When I saw the title of this play, my mind went back to the BBC’s excellent, 1985 gritty political thriller of the same name featuring the late Bob Peck and Joe Don Baker, but this drab, formulaic drama by Brian Clemens OBE (creator of The Avengers) is not in the same ball park. The programme suggests a setting shortly after World War 2, but the references to the horse and rig and the servants – ‘A house like this should have six staff,’ says Hardy (Chris Stowe) in the opening scene – suggests an earlier period and Clemens himself set it in the early years of the 20th century.

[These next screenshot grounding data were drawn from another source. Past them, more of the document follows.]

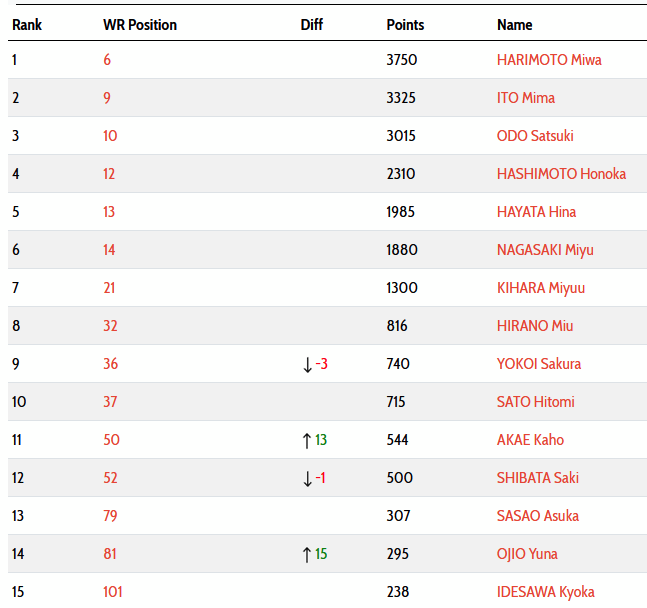Select HAYATA Hina name link
Viewport: 647px width, 608px height.
pos(536,212)
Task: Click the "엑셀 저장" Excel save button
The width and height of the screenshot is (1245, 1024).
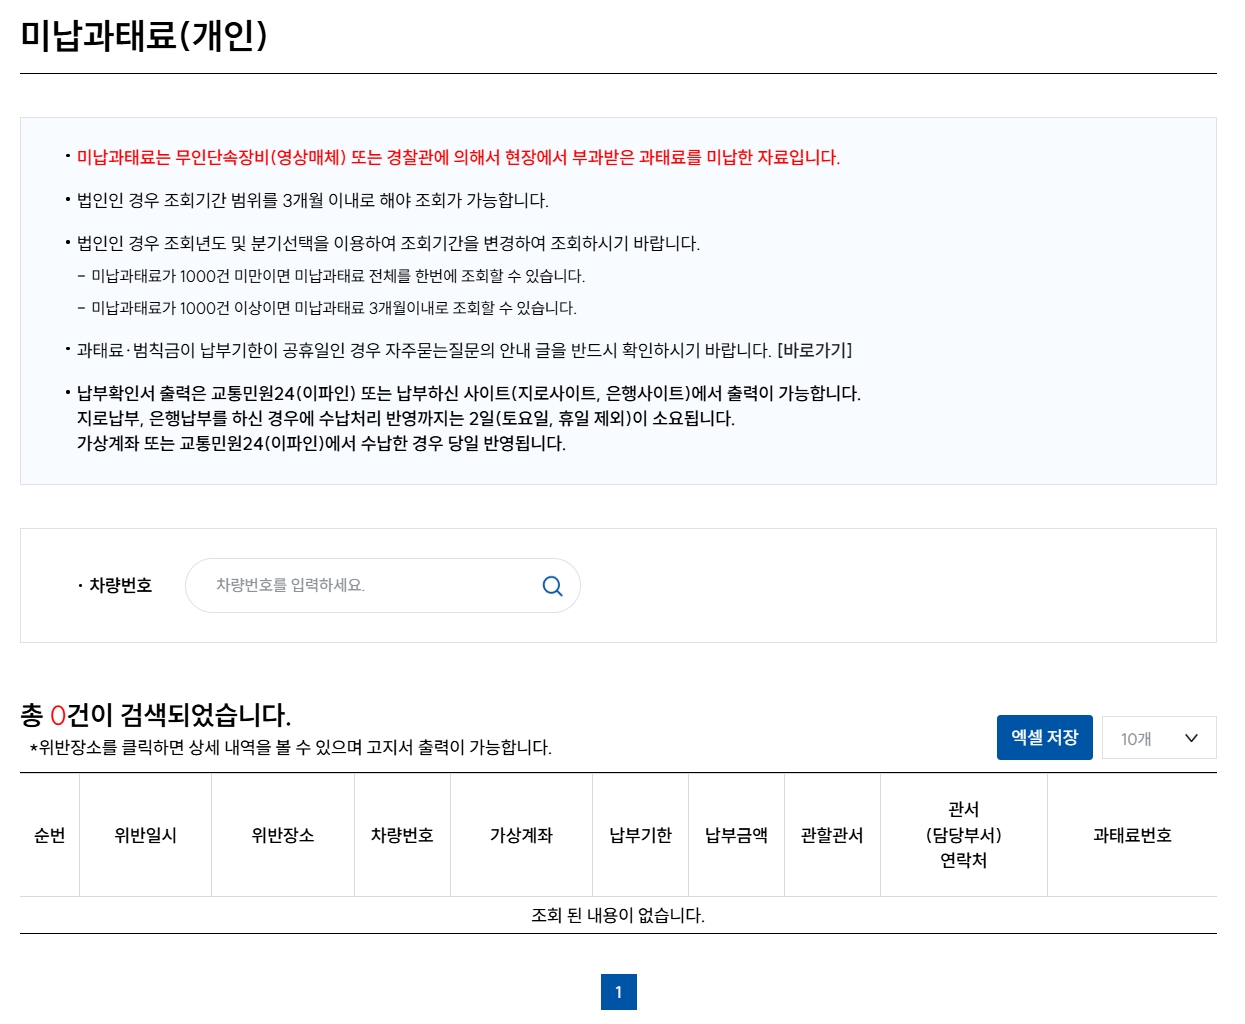Action: pos(1044,736)
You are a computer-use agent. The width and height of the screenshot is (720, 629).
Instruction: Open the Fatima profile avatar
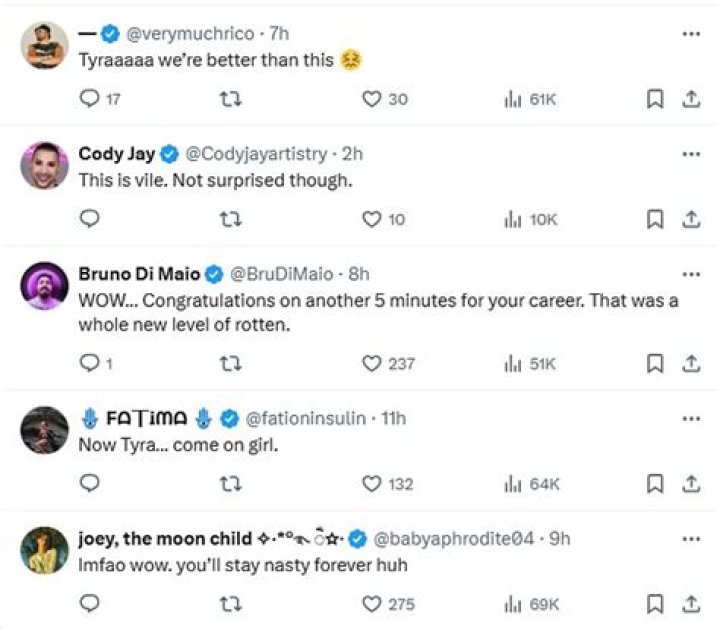click(x=44, y=430)
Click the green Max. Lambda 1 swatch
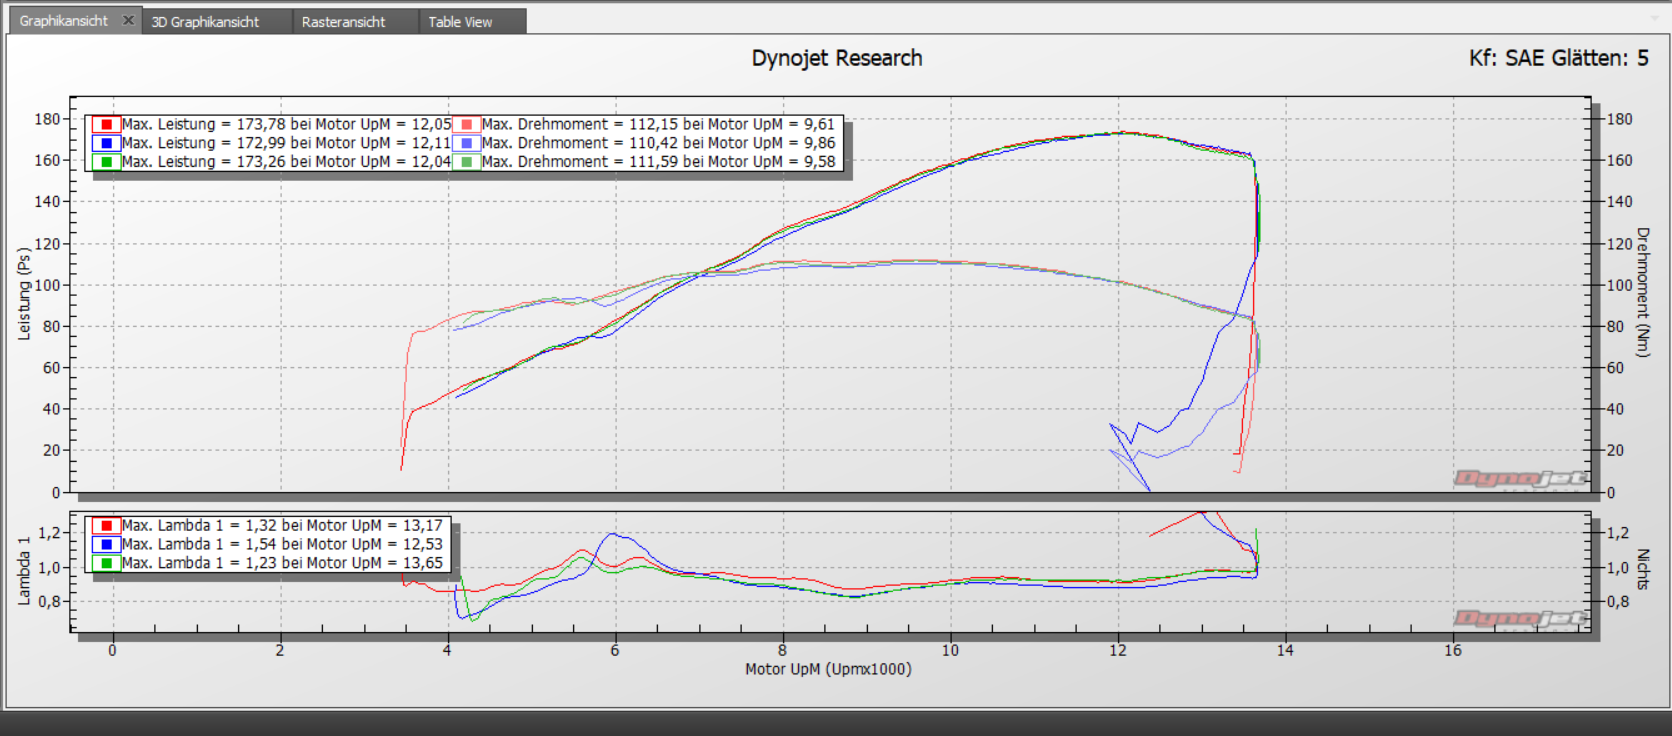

The plot, featuring a young person who, having experienced some trauma, has lost his/her memory was never very convincing anyway, but it is a tired old plot device these days. There are lots of twists and turns before the full story emerges. Max (Bob Rankin) and Laura (Veronica Ryder) are respectively creepy and weepy and the motives of the putative daughter, Emma (Clare I’Anson), the factotum, Hardy, and the mysterious stranger, Livago (Nick Clarke), keep the audience guessing.
The experienced performers make a good fist of it, there is nothing wrong with the set, the lighting or the direction – but this is hardly the material to attract younger audiences or younger performers to live theatre. The average age of the audience members was probably about 70, but what was there to attract any younger people? We do have exciting modern drama available to perform on the amateur stage – I have reviewed some recently – but this is not it.
There are further performances on 29 September at 7.30 and 30 September at 2.30 and 7.30.